--- start of Dataset ---
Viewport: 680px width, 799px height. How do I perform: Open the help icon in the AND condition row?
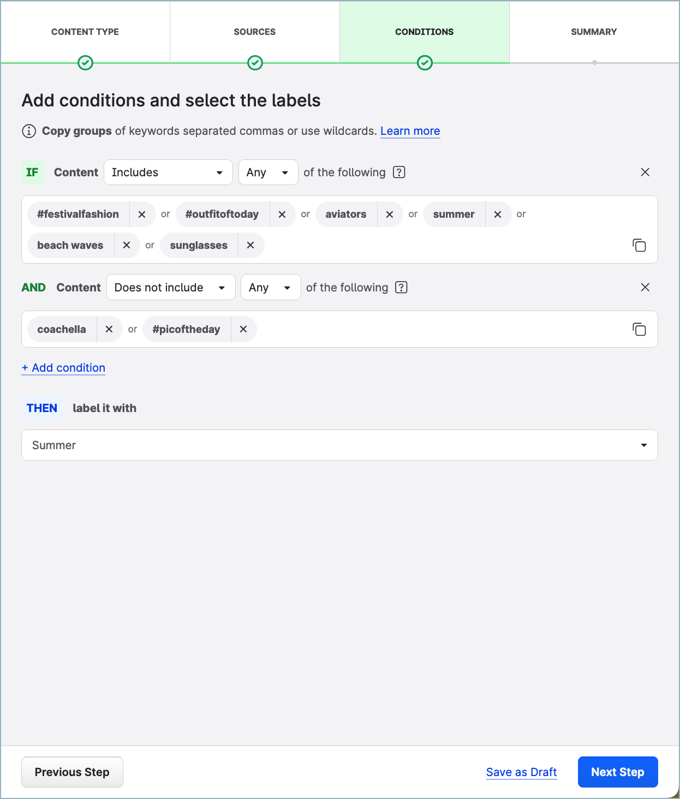401,287
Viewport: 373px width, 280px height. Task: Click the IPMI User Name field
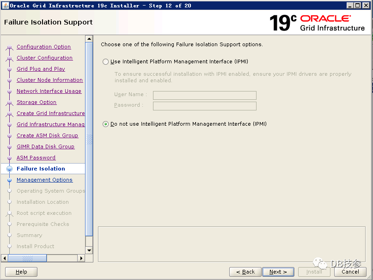(204, 95)
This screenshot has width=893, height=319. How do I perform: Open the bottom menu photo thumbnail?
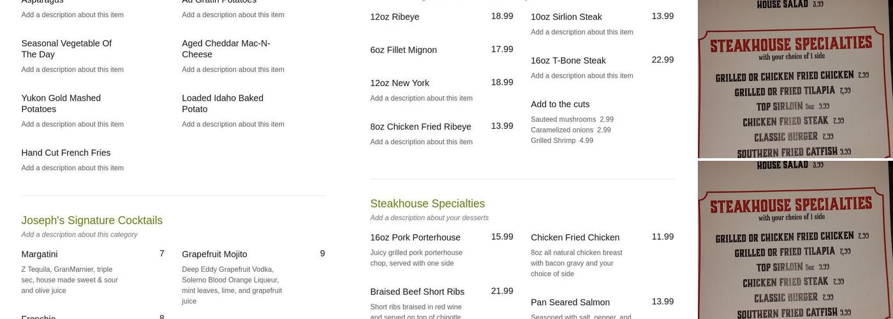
--- end of Dataset ---
**Problem details:** Reproduce each of the lines above word for word, and leave the pictures out.

**Solution to this task:**
Viewport: 680px width, 799px height. How do I perform: Open the help icon in the AND condition row?
401,287
Viewport: 373px width, 280px height. Task: Click the IPMI User Name field
(204, 95)
This screenshot has width=893, height=319. How do I perform: Open the bottom menu photo thumbnail?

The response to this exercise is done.